6.8 Some concerns with controls
Ok, we sort of argued that conditional DiD may perform better in the real world. Like everything, this does not come easily.
Here are some concerns regarding including covariates.
First of all, we don’t always clearly know what to control for in the real world. I previously made the case that a state’s political leaning is an important variable and one should account for it. However, there might be other variables that I’m completely missing out. We can use economic reasoning, past studies in the literature, as well as data based methods (e.g., double lasso for variable selection) to decide on controls.
There are good controls and there are bad controls. Let’s say you think its important to improve comparability between the treated and control units. To do so, you pick income in 2014 as a control. This, I’d argue, is an example of a bad control. Why? Its because income in 2014 might be affected by the ACA-Medicaid expansion, which can lead to bias in the estimate of interest. We’d want to make sure that the controls are not directly affected by the reform itself. This is why mostly researchers rely on pre-treatment variables rather than post-treatment variables as controls.
Earlier, we looked at the case of a binary variable (Republican vs. Democrat Governor in 2013) as a covariate. However, in this setting, if the number of control increases, then the sample space thins out fairly quickly. Say, we add the following binary controls: \(i)\) urban|rural, \(ii)\) south|non-south, \(iii)\) high|low uninsured unit based on 2013 (baseline) uninsured rates. Here, we’d have \(2^{4}\) different splitting of the sample. If you decide to add in more controls, the number of subgroups will increase exponentially. Note that we’ve only considered binary controls so far. This issue worsens if you add in continuous variables as controls. This is known as the curse of dimensionality.

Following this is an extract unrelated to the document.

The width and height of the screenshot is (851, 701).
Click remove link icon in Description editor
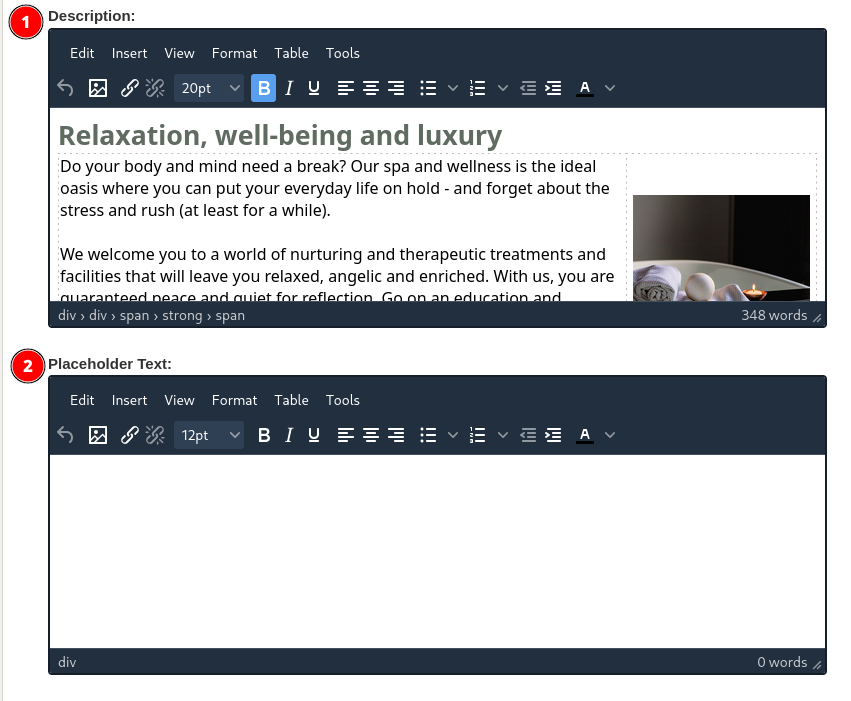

There are several ways to avoid this curse. One relatively less taxing approach is to incorporate controls in the regression format. However, this leads to its own issues. Firstly, the covariates are being linearly incorporated in the regression, which leads to a linear functional form assumption. Second, if the effect of the reform varies along the covariate, then this might lead to a bias on the estimate of interest. Hence, we’d want to incorporate controls in a more flexible way using the inverse probability weighting for DiD or Doubly Robust framework tailored for DiD. But more on this later!